- **WHAT THE TASK ASKS**
Through to the final line, write out the records below exactly, omitting any images they contain.

- **SUPPLIED DATA**
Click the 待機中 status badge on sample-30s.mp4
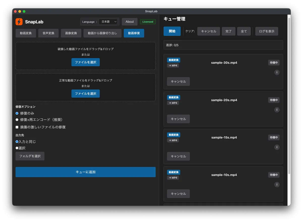Image resolution: width=303 pixels, height=222 pixels. click(x=273, y=63)
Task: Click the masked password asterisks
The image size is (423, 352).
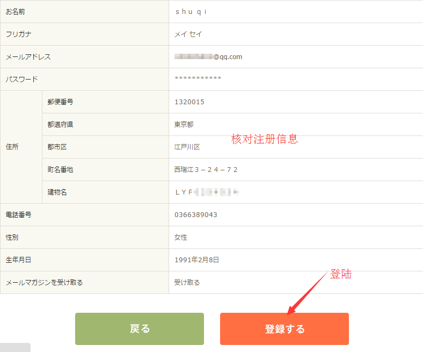Action: coord(198,80)
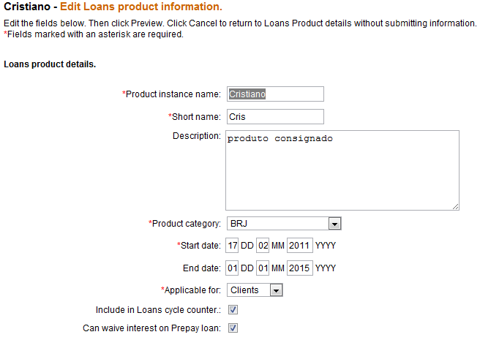Click the Product instance name field
480x340 pixels.
pyautogui.click(x=274, y=94)
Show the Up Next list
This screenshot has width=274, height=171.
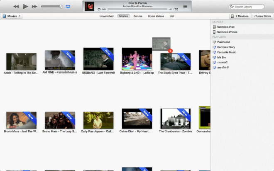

- **ANSWER TO THE PROBLEM**
Click the 待機中 status badge on sample-30s.mp4
Image resolution: width=303 pixels, height=222 pixels. click(x=273, y=63)
Task: Click the masked password asterisks
The image size is (423, 352).
Action: coord(198,80)
Click the Product instance name field
480x340 pixels.
pyautogui.click(x=274, y=94)
Show the Up Next list
This screenshot has width=274, height=171.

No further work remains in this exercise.